切ない話

 仕事の関係で、大学生活を過ごした土地に来ました。距離と打ち合わせ時間の関係で前日入りしたので、久しぶりにアパートの周りから中心街まで6 kmくらい歩いてみました。かの地を離れて10年以上、新しい道、新しい建物、新しい店ができ、見知ったモノが数を減らし、当時新しかった建物が古さを隠せなくなって、確実に時間の経過を感じました。

 

 とはいっても、見知った景色も残っていて、感覚的には70 %くらいは10年前と同じ風景でした。決定的に違うのは、あのころの仲間はみんなそれぞれの仕事について、それぞれの場所にいて、「ちょっと遊びに行かない?」とはちょっと言えないこと。何人かはこの土地に残っているけど、家族もいるから実際の距離以上に心理的な距離があります。

 

 そう思うと、確かに今そこに住んでいる人が目の前にいるんだけれども、なんか自分以外に誰もいない世界にぽつんといるみたいで切なくなります。

 

 ヨコハマ買い出し紀行という、アルファという名前の女性のロボットが主人公の漫画があって、そのロボットが小学生くらいの人間の兄弟こんなことを言ってます。

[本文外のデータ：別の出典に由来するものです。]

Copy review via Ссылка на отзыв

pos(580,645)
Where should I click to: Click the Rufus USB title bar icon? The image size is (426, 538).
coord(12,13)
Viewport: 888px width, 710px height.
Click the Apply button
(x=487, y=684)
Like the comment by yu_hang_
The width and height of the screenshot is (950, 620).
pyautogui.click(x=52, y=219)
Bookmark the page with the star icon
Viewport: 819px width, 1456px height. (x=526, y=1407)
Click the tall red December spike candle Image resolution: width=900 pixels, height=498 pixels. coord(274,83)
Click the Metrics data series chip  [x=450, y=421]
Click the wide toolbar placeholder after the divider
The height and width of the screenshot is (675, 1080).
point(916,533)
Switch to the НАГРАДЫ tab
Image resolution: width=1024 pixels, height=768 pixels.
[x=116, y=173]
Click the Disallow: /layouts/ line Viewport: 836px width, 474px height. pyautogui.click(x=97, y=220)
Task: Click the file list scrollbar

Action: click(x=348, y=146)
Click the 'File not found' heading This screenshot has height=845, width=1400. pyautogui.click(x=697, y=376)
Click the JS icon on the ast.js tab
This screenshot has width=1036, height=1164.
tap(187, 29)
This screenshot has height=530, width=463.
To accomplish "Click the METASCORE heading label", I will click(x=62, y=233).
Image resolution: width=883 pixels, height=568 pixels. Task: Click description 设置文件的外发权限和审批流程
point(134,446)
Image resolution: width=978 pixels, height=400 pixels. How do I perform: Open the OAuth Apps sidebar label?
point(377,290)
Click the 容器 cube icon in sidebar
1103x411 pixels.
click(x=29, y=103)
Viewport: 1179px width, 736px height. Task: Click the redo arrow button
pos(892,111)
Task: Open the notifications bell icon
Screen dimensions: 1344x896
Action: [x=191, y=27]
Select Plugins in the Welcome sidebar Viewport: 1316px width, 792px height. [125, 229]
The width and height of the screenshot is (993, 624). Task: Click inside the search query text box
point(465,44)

「マッキちゃんはタカヒロと時間も体もいっしょの船に乗ってる。私はみんなの船を岸で見てるだけかもしれない。マッキちゃんとタカヒロはずっといっしょなんだよね。それがうらやましいよ」

まさにこの感覚。で、今はDo as infinityのfield of dreamsを聞いているんだけれど、これがせつなさをますます加速させます。

 

 まぁ、でもそれもまた良し。いい出張です。